Fisioterapia y dolor de espalda (cuello, dorsal y lumbar)

El dolor muscular es el problema más extendido entre la población. Tanto, que el 80% de los españoles han sufrido alguna vez en su vida dolor de espalda. La mayoría de las dolencias están relacionadas con problemas cervicales, lumbalgias y dolor de hombros o rodillas. El 80% de la población padece de lumbalgia mecánica o “inespecífica” en algún momento de su vida. El 30% de la sociedad sufre dolor crónico de espalda, es decir, tienen un dolor continuo durante 3- 6 meses al año.

¿Cuáles son las funciones de la espalda?

Básicamente la función de sostener el cuerpo y permitir su movimiento, la de contribuir a mantener estable el centro de gravedad, tanto en reposo, como sobre todo en movimiento; y proteger la médula espinal en una envolvente de hueso. Para eso es necesario que esté formado por huesos muy resistentes como son las 32 vértebras separadas, dispuestas una encima de otra y sostenidas por un sistema muy potente de músculos y ligamentos.

¿Quién es más probable que tenga dolor de espalda?

Seis de cada diez afectados por dolores musculares son mujeres. Los expertos apuntan como causa fundamental de esta situación las largas jornadas laborales fuera de casa, unido a una carga de trabajo doméstico todavía importante.

La población más afectada por estas dolencias es el grupo de edad entre 35 a 45 años, aunque el que mayor coste tiene para la sociedad es el de 46 a 55 años.

¿Cuáles son las causas de las lesiones en columna vertebral?

Entre los factores mecánicos tenemos: estar expuestos a vibraciones que afectan a todo el cuerpo, el manejo de cargas (incluido su levantamiento, desplazamiento, sostenimiento o transporte), mantener frecuente y duraderamente posturas inadecuadas, debilidad de la musculatura abdominal y de la espalda, movimientos de flexión y torsión de la columna vertebral.

Entre los factores psicosociales están: el estrés, insatisfacción laboral, desempeño de cargos con
bajo nivel de decisión, percepción de falta de apoyo…
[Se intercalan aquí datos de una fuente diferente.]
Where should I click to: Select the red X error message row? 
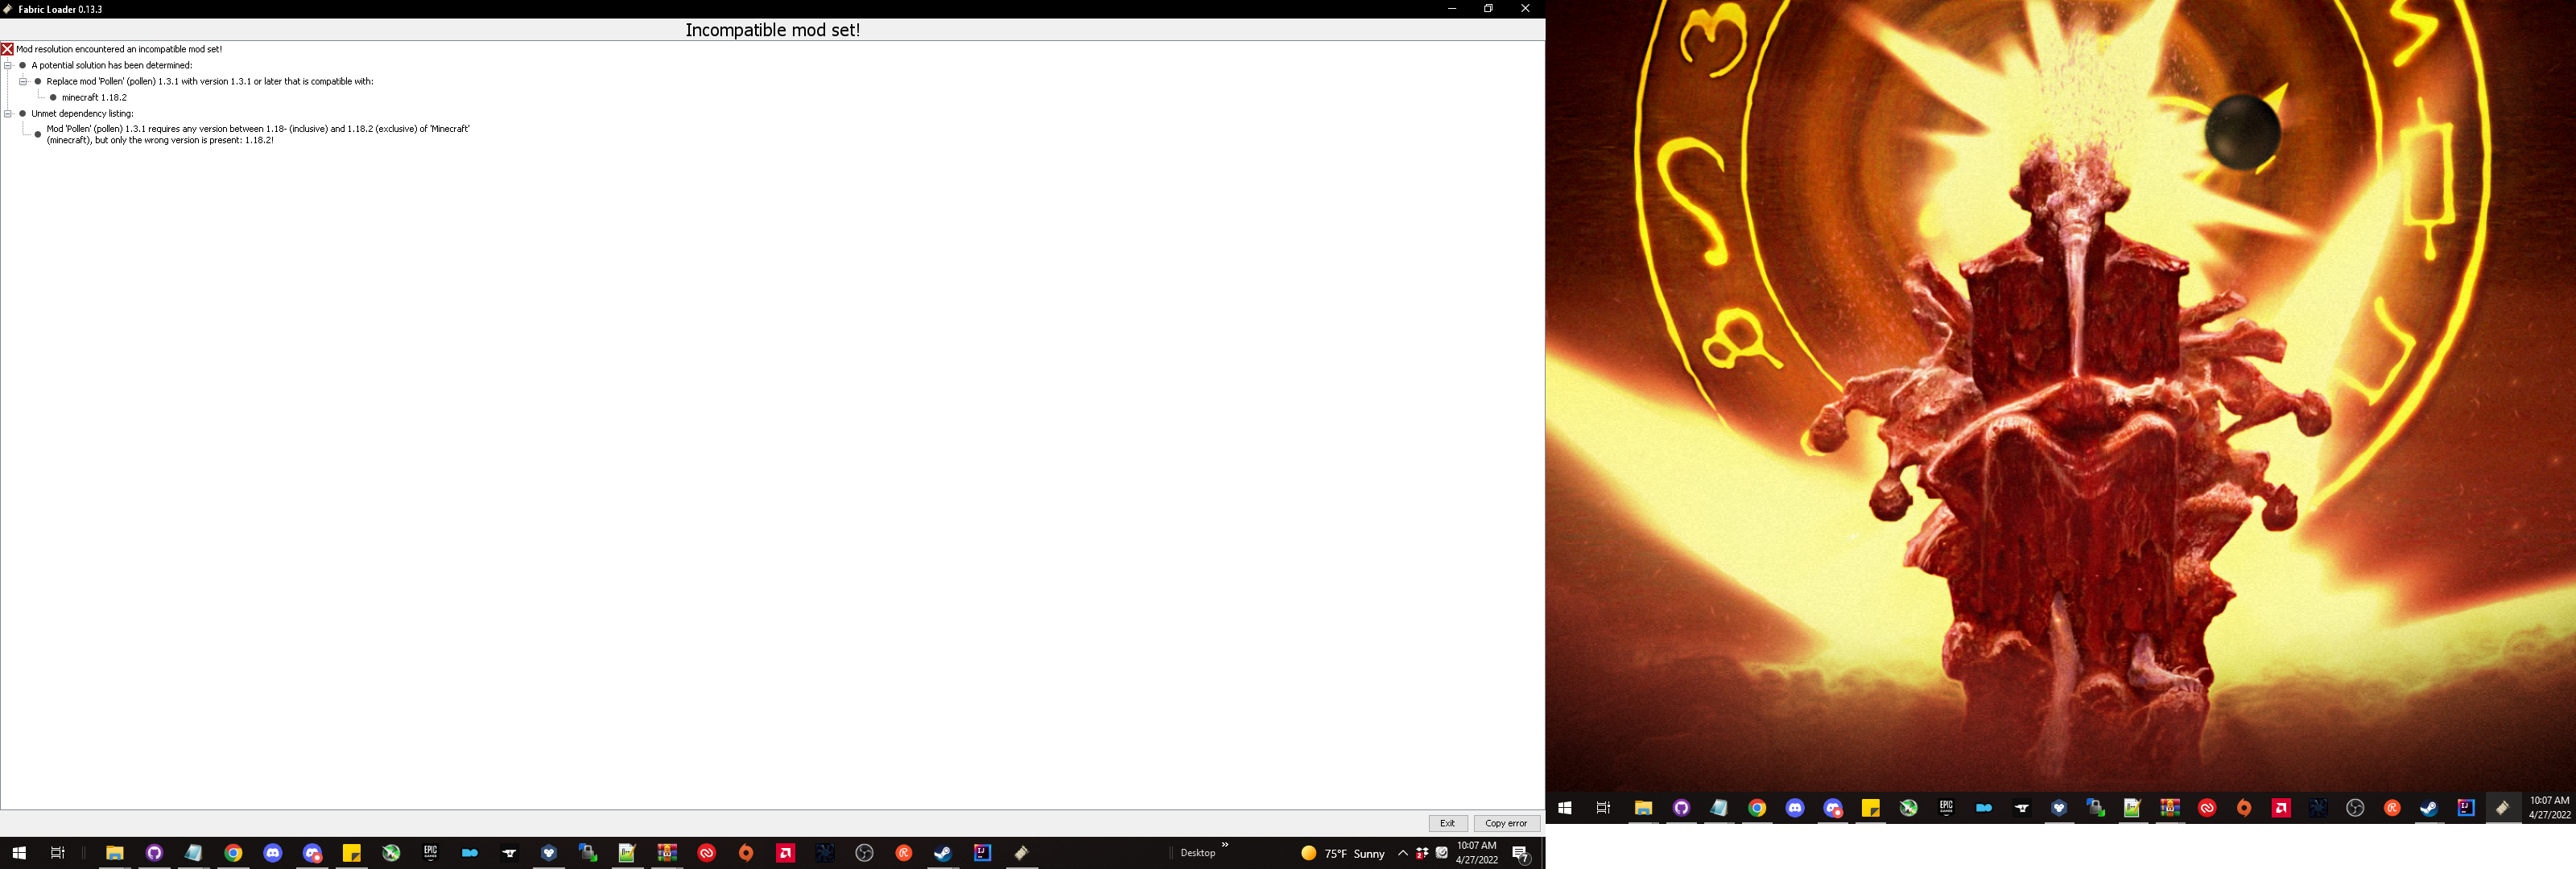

Si el dolor de espalda no se toma en serio, ¿qué consecuencias puede tener?

La primera consecuencia es el estado forzado y agarrotado de los músculos. Cuando han pasado pocas semanas y este estado muscular no se corrige, el dolor y la inflamación afecta a estructuras más importantes y profundas, como es el nervio, produciéndose una severidad mayor en la lesión inicial. El dolor de espalda puede durar mucho tiempo y llegar a incapacitar.

El dolor en hombros, codos, manos, caderas, rodillas, pies y dedos, también pueden ser una consecuencia de un problema de espalda no corregido y mantenido en el tiempo. En estos casos se precisa tratar al mismo tiempo la columna vertebral y la articulación afectada.

Los ejemplos más frecuentes están en enfermedades como Osteoartitis o degeneración del cartílago, Ciática, Osteoporosis, Hernia de disco, Fibromialgia, Lesiones y accidentes, Estenosis espinal, Espondilitis anquilosante, Dolor referido…

Creencias tradicionales erróneas

“El reposo resuelve los problemas musculares”.

Contrariamente, el reposo puede producir pérdida de fuerza y resistencia muscular. Además dificulta la coordinación entre los distintos músculos, lo que facilita su contractura y desprotege la columna vertebral, favoreciendo la aparición de algunas alteraciones como la hernia discal.

¿Cuál es la mejor forma de prevenir y corregir el dolor crónico de espalda? Cuando los dolores son de origen muscular, los tratamientos convencionales (antiinflamatorios, estiramientos, ejercicio suave,…), suelen ser suficientes. Sin embargo, hay ciertas patologías que, por diversas circunstancias, se cronifican y los métodos habituales no son resolutivos.

Existen tratamientos hoy en día que dan solución a los dolores crónicos de espalda cuando los tratamientos convencionales fallan. Ejemplo de ellos es la bioestimulación mediante láser. En concreto se trataría de una forma muy específica de usar la magnetoterapia y la laser-terapia entre otros métodos. El objetivo de esta terapia es trabajar la terminación nerviosa afectada de manera que, una vez desinflamada, la contractura muscular remite. Con ello conseguimos una disminución del dolor y una mejoría significativa en la funcionalidad de la columna y demás miembros afectados. Este es el principio desde el que partimos para mejorar la calidad de vida del paciente y permitir paulatinamente que la actividad física ligera signifique un reforzamiento del músculo y no una sobrecarga.